Santa Clara County lawmakers to vote on banning e-cigarettes
"Vaping in the VAPES Warehouse" by VAPES.COM is licensed under CC BY 2.0

A ban on vaping could reach all corners of unincorporated Santa Clara County in just six weeks.

The Board of Supervisors on Tuesday unanimously approved a referral to consider options for banning the sale and distribution of e-cigarettes in unincorporated parts of the county for people under age 21.

County Counsel James Williams and administrators will report back to the board in six weeks, and a vote to approve the ban will occur during the Nov. 5 meeting.

If adopted, Santa Clara County would join a host of others this year that banned the sale of e-cigarettes and flavored tobacco, including San Francisco and Livermore. In 2014, Santa Clara County banned flavored tobacco, except in adult-only stores. It did not include e-cigarettes.

In San Jose, East Side Councilmember Magdalena Carrasco also called for a ban on the sale of e-cigarettes and flavored tobacco products in the nation’s 10th largest city. Her proposal passed a council committee and is headed to the full City Council for consideration.

Led by Supervisors Cindy Chavez and Dave Cortese, the county recommendations focused primarily on banning vaping among teens.
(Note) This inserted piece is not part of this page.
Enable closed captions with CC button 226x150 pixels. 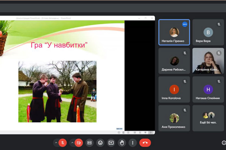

Chavez shared statistics that one in three Santa Clara County youth have tried vaping, according to a survey of 6,000 teens, and the national rate of use by high school students increased by 78 percent between 2017-18. That national rate is now 20.8 percent.

“That number is staggering,” Chavez said Tuesday. “The amount of nicotine youth used to be able to consume in hours can now happen in minutes.”

Chavez cited potential causes to this dramatic increase, including predatory marketing toward youth, misinformation regarding safety of substances in e-cigarette products and a general cultural acceptance of vaping.

Cortese supported the potential ban, saying he thinks this issue is similar to the area’s actions in the flavored tobacco ban. “I would call these actions no-braiders, and (they) maybe should have happened even sooner,” Cortese said. “I doubt health experts and non-experts would have any significant opposition toward gaining the same posture as tobacco.”

In addition to potentially approving the ban, county administrators on Nov. 5 will share a report about the use of e-cigarette use by youth under 21 years old and what can be done to address the issue.

“It’s clear to me we don’t know how to talk to young people about this issue yet,” Chavez said, adding that past anti-tobacco efforts often only reached youth that never planned on smoking. “A thoughtful plan is needed to have conversations with the kids that are vaping. There’s something deeper going on.”

The item will also be added to the agenda for the Health and Hospital Committee meeting Oct. 30.